Ce qui est dommage, c'est que ce saint soit resté aristocratique, et que les excès de richesse de son culte en aient éloigné le peuple. Mais on chercherait en vain dans l'art européen une image de Noir aussi fidèle, puissante, réelle, chevaleresque.

Le Noir s'exporte, cependant, en tant que symbole pan-allemand, dans différentes directions. La ville d'Ubertino, dépendant de Padoue, adopte dans ses armes une tête de Noir, sous l'influence de l'Empire allemand, vers 1370. C'est par ce moyen des armoiries que les deux principaux mythes allemands se propagent. Comme dans le drapeau corse – où je ne crois pas que l'influence allemande se soit manifestée – la tête noire a le front ceint d'un linge blanc nommé tortil. Ce signe, très souvent dessiné au Moyen Age et après, est une référence à la théorie des climats de Galien, et doit empêcher la sueur de couler dans les yeux. Ce signe n'est pas cultivé en Allemagne, à propos de saint Maurice ou de Balthazar. Mais un autre signe, les boucles d'oreille masculines, y est plus courant; celui-ci est inoffensif. En bref, la chaleur en Afrique est tenue pour une punition de Dieu contre ses habitants.

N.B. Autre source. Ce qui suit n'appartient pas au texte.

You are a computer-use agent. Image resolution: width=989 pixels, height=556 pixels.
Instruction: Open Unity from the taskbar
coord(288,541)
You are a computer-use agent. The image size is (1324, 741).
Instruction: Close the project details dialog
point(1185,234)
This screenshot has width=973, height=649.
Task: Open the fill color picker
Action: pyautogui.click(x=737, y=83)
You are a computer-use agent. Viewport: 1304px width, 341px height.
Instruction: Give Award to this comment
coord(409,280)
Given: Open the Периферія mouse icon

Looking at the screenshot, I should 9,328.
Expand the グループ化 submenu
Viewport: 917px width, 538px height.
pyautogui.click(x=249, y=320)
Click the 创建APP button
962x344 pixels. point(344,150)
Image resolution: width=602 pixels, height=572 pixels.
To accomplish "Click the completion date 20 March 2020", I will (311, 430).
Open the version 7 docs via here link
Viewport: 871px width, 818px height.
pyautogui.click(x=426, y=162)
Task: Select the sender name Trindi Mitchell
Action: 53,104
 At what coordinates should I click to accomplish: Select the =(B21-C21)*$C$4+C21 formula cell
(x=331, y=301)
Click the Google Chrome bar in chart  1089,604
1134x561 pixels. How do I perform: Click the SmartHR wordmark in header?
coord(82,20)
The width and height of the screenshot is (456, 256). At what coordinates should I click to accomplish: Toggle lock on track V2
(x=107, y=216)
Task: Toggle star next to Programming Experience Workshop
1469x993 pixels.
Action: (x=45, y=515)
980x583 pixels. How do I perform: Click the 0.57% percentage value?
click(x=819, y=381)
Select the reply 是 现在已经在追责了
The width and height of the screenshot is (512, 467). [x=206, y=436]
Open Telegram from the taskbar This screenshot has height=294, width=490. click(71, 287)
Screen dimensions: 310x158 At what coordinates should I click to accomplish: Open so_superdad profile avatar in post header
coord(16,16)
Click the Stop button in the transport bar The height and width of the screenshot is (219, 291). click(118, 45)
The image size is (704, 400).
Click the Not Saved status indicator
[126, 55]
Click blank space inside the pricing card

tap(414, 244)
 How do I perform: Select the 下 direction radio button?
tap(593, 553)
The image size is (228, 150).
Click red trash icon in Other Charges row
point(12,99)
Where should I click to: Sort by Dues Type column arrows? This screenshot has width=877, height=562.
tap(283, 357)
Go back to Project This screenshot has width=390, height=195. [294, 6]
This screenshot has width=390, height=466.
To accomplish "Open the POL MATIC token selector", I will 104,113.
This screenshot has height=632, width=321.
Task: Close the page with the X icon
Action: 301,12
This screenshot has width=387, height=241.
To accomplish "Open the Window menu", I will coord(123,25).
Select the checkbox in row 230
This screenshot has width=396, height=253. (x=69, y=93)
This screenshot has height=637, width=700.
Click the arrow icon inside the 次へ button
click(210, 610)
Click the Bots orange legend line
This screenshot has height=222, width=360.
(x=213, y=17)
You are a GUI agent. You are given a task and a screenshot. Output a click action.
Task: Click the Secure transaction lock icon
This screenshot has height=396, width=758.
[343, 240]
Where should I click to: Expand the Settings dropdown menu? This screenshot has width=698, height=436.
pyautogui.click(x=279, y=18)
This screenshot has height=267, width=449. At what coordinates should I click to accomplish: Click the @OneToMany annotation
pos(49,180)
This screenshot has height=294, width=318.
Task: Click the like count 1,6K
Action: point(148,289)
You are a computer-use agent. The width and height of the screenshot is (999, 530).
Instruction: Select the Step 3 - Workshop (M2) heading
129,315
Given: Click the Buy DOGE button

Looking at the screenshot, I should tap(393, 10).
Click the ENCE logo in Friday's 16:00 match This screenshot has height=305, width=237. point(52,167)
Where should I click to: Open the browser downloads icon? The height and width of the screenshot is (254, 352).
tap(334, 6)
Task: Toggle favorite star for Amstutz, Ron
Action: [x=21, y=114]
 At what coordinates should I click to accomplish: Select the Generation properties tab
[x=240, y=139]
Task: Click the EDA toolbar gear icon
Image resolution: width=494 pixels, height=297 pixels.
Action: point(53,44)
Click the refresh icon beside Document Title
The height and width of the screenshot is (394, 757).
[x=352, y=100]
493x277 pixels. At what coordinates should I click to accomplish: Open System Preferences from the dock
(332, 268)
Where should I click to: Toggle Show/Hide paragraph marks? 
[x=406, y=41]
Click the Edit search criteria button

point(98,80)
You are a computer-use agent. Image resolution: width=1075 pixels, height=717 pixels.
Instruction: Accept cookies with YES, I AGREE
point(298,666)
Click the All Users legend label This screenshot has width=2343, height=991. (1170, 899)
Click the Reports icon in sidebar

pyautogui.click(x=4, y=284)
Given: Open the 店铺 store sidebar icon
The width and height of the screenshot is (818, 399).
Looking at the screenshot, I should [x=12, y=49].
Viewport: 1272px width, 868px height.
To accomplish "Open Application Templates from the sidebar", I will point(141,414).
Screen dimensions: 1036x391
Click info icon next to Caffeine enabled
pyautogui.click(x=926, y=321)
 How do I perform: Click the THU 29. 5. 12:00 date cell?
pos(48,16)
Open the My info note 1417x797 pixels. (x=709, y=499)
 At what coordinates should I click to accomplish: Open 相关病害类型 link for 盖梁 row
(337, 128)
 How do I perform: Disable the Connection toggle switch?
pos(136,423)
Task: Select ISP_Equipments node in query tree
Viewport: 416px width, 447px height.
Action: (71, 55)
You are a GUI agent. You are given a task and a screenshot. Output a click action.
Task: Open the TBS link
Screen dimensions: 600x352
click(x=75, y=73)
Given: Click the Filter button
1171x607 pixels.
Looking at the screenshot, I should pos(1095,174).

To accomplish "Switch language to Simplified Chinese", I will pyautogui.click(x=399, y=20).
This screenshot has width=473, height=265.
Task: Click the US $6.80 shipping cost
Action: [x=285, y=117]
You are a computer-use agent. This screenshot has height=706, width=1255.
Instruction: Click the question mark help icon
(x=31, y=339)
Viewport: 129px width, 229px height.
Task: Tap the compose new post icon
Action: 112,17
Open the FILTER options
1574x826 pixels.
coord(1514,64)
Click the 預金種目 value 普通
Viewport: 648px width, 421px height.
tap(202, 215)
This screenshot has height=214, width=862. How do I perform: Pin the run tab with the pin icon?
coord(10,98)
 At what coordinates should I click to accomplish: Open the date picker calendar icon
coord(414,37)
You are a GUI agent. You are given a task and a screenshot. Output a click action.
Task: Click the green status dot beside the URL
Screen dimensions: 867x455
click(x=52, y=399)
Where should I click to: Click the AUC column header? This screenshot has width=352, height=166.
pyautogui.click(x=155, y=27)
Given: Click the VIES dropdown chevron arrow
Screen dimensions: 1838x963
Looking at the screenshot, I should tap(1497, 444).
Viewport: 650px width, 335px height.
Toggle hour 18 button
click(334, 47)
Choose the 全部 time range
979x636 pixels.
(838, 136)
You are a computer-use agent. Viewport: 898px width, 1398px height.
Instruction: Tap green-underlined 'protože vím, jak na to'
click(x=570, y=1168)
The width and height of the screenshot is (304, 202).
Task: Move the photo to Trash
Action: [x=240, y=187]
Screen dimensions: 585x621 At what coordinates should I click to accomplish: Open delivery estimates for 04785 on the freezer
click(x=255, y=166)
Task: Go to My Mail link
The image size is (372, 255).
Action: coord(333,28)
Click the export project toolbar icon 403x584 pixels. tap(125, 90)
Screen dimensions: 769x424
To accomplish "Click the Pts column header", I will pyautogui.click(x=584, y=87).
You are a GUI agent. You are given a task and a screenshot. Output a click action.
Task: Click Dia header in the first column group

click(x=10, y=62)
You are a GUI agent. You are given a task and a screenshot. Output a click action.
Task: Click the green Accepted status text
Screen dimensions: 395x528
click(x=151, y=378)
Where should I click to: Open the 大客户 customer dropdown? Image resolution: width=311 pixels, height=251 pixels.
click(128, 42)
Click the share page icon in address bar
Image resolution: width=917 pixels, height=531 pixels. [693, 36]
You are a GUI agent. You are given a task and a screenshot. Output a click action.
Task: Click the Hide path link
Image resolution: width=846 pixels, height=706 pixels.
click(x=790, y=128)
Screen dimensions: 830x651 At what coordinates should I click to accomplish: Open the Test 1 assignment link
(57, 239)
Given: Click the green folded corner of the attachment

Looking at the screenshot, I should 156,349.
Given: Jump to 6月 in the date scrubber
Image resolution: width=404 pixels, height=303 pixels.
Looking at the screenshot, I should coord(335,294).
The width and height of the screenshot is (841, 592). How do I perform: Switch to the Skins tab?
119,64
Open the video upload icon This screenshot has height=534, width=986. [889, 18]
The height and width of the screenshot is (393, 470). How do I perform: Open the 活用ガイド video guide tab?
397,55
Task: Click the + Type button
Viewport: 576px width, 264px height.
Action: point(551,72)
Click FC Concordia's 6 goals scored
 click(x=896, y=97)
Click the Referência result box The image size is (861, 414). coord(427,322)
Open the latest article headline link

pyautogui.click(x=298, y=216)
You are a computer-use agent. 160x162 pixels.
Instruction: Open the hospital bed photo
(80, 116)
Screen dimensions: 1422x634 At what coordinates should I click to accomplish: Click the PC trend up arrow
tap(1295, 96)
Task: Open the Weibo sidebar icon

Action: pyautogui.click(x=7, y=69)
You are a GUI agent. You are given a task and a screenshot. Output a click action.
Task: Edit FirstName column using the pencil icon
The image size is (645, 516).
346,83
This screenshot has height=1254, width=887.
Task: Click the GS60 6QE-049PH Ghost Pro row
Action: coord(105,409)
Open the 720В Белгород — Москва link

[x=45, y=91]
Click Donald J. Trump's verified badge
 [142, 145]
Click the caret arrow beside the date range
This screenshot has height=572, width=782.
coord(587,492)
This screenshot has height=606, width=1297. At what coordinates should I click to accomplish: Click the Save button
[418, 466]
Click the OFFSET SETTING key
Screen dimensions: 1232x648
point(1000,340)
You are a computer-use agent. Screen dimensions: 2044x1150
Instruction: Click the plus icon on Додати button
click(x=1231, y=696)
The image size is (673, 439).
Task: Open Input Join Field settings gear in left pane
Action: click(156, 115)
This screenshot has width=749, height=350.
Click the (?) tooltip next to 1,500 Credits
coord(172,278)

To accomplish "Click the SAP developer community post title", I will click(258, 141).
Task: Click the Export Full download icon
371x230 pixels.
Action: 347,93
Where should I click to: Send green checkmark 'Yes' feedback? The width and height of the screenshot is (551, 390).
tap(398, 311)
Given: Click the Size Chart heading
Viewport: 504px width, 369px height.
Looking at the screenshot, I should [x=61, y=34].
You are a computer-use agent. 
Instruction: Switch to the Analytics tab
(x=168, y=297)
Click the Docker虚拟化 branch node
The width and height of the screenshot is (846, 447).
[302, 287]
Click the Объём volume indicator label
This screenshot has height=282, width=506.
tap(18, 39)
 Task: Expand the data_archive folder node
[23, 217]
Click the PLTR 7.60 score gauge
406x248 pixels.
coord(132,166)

« ET JE SUIS FIER, ET JE SUIS FIER D'ETRE BOURGUIGNON ! »

C'est en Bourgogne que le mythe de Balthazar, et plus largement, cette image allemande des Noirs, s'est d'abord implantée, avec une politique ambitieuse en Méditerranée et en Orient. Ce pays se fait accueillant pour l'Afrique [PAGE 58] et l'Orient, même ce qui n'a aucune valeur. Par exemple, peu après son mariage, Philippe de Bourgogne, avec Isabelle, son épouse, assiste à Bruges à un repas; un immense pâté est servi, qui dissimule un personnage, écrit Montrelet, « nommé Hansse, le plus apert que on sceut, vestu en habit de beste saulvaige ». Nous ne sommes pas très loin du stéréotype du sauvage cannibale, à la diffusion duquel la cuisine apporte ainsi sa contribution.

Mais les velléités de croisades de Philippe de Bourgogne amènent le souverain, à la suite d'une influence allemande, à propager une image. princière des Noirs, et même plus : une image populaire, ou presque. Marié à Isabelle de Portugal, le Duc de Bourgogne (dont les possessions s'étendent de la Hollande et du Hainault, du Luxembourg au Brabant, à la Bourgogne, en font un des princes les plus puissants d'Europe), aura de constantes velléités de se croiser, comme le monarque de l'Empire voisin, avec lequel il est en perpétuelle rivalité.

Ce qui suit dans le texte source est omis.